-- Start of DATASET ENTRIES --

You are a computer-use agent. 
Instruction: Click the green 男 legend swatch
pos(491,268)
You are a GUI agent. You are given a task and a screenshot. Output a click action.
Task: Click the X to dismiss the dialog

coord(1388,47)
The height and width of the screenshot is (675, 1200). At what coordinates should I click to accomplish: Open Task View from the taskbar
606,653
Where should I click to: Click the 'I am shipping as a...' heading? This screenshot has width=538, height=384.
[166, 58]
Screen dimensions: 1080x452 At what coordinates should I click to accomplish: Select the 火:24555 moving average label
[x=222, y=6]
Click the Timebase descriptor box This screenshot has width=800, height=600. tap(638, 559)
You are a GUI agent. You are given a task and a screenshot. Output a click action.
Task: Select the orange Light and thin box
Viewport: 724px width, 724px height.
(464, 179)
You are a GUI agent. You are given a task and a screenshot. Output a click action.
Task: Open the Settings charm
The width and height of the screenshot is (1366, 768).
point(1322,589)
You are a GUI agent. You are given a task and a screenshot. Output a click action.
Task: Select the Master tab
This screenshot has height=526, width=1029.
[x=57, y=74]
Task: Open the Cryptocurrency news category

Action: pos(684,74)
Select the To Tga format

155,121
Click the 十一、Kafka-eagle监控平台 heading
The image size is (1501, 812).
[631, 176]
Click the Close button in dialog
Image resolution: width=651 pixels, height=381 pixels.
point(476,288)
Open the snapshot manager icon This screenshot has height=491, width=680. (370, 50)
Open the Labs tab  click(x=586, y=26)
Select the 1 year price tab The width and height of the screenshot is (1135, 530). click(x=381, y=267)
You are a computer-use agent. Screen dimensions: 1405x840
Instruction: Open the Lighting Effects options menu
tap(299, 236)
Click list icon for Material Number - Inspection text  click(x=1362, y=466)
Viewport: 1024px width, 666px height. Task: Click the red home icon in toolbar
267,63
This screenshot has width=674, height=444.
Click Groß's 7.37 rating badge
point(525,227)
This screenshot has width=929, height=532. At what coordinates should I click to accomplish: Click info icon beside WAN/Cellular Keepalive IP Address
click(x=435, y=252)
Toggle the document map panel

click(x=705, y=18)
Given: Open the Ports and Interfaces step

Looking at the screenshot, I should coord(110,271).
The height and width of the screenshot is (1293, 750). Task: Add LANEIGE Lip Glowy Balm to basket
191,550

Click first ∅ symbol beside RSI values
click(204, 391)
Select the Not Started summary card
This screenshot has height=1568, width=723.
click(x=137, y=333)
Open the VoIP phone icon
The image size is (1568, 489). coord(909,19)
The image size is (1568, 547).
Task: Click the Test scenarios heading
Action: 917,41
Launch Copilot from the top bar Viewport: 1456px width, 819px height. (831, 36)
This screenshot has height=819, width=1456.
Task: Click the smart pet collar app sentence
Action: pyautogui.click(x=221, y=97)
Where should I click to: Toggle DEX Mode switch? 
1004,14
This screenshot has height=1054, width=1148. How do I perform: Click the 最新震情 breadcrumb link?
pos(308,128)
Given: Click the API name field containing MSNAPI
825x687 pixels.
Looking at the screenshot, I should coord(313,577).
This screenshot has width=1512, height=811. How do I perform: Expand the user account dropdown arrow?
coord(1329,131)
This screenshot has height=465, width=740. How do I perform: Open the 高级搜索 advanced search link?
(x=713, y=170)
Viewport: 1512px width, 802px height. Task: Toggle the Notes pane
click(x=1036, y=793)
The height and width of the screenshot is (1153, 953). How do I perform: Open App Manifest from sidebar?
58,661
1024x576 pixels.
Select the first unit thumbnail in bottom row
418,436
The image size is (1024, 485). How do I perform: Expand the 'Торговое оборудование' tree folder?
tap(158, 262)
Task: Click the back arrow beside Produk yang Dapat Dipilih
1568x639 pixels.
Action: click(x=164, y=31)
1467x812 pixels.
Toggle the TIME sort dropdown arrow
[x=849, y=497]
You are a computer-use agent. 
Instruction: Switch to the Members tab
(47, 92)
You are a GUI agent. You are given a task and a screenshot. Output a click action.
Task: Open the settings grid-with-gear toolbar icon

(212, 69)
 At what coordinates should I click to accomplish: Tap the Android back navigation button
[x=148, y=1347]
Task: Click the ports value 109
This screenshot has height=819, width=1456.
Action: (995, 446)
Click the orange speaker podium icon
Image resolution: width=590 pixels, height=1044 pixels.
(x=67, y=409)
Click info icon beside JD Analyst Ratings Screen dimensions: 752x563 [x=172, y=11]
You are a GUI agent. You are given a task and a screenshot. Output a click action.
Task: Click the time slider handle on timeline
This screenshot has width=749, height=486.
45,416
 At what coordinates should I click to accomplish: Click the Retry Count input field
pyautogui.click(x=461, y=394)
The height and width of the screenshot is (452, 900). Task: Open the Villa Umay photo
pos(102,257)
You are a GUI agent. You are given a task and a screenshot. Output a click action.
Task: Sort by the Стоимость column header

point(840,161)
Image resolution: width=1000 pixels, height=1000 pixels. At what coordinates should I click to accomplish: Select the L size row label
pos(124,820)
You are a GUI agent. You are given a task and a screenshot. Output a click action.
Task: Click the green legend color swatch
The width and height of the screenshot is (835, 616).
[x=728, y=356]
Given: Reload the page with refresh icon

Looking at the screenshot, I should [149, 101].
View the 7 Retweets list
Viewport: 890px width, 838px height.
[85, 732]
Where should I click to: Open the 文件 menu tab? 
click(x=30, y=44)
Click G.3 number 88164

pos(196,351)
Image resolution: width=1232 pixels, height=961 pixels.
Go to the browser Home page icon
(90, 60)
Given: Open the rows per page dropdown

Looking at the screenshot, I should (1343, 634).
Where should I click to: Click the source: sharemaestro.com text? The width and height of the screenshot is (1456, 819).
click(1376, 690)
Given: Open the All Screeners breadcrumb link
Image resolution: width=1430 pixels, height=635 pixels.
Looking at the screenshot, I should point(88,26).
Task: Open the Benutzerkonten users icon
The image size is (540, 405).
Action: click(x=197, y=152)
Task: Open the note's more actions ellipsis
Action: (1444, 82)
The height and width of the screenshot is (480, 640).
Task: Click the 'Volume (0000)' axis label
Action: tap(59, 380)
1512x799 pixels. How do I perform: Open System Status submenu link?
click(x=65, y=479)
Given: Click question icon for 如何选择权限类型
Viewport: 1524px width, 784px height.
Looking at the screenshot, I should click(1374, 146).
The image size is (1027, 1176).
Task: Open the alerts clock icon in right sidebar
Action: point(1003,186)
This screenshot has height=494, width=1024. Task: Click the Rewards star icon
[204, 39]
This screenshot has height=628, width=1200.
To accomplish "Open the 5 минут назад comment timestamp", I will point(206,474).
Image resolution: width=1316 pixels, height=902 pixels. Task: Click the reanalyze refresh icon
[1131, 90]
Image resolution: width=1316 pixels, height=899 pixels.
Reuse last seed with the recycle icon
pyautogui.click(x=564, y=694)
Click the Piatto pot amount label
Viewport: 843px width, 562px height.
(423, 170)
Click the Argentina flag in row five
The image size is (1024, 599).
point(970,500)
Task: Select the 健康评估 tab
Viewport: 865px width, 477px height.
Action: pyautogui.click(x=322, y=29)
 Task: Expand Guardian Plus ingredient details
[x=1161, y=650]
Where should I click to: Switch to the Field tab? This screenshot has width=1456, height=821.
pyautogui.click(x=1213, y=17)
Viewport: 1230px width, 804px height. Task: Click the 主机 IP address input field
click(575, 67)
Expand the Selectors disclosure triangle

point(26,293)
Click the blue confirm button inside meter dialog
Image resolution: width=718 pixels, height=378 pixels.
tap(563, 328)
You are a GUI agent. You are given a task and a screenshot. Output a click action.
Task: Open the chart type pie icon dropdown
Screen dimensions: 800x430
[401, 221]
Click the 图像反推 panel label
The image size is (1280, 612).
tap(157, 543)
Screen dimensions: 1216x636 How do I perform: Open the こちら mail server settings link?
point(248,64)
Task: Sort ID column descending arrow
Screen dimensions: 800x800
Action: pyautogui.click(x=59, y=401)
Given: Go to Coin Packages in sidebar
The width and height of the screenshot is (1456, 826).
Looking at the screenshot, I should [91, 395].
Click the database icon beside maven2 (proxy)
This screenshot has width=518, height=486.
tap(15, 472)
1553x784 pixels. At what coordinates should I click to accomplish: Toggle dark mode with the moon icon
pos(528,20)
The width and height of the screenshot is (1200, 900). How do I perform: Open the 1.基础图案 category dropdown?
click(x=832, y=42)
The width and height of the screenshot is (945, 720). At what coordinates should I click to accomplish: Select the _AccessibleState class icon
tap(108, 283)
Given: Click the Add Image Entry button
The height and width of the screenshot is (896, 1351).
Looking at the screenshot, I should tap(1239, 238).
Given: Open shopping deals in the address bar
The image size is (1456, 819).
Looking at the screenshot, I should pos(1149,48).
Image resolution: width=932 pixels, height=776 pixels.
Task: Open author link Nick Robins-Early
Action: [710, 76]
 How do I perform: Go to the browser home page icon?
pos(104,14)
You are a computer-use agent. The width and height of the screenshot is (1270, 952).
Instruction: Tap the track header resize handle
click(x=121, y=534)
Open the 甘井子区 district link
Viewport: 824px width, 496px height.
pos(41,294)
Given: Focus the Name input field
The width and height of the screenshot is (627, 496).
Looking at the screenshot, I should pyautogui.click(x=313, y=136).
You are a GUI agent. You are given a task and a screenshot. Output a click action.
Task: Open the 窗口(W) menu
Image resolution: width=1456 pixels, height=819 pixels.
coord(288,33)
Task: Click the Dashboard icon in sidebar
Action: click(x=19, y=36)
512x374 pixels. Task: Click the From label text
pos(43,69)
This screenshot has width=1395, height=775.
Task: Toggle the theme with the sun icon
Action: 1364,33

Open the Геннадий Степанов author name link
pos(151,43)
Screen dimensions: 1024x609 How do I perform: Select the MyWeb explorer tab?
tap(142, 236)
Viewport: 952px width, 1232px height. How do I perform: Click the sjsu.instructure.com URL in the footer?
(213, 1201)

-- End of DATASET ENTRIES --

SHORT EXERCISE :: Rewrite everything from the line containing "Viewport: 1512px width, 802px" down to the line containing "point(840,161)", with "pixels" replaced by "px" and nothing else altered.

RESPONSE TO THE EXERCISE ::
Viewport: 1512px width, 802px height. Task: Toggle the Notes pane
click(x=1036, y=793)
The height and width of the screenshot is (1153, 953). How do I perform: Open App Manifest from sidebar?
58,661
1024x576 px.
Select the first unit thumbnail in bottom row
418,436
The image size is (1024, 485). How do I perform: Expand the 'Торговое оборудование' tree folder?
tap(158, 262)
Task: Click the back arrow beside Produk yang Dapat Dipilih
1568x639 px.
Action: click(x=164, y=31)
1467x812 px.
Toggle the TIME sort dropdown arrow
[x=849, y=497]
You are a computer-use agent. 
Instruction: Switch to the Members tab
(47, 92)
You are a GUI agent. You are given a task and a screenshot. Output a click action.
Task: Open the settings grid-with-gear toolbar icon

(212, 69)
 At what coordinates should I click to accomplish: Tap the Android back navigation button
[x=148, y=1347]
Task: Click the ports value 109
This screenshot has height=819, width=1456.
Action: (995, 446)
Click the orange speaker podium icon
Image resolution: width=590 px, height=1044 px.
(x=67, y=409)
Click info icon beside JD Analyst Ratings Screen dimensions: 752x563 [x=172, y=11]
You are a GUI agent. You are given a task and a screenshot. Output a click action.
Task: Click the time slider handle on timeline
This screenshot has width=749, height=486.
45,416
 At what coordinates should I click to accomplish: Click the Retry Count input field
pyautogui.click(x=461, y=394)
The height and width of the screenshot is (452, 900). Task: Open the Villa Umay photo
pos(102,257)
You are a GUI agent. You are given a task and a screenshot. Output a click action.
Task: Sort by the Стоимость column header

point(840,161)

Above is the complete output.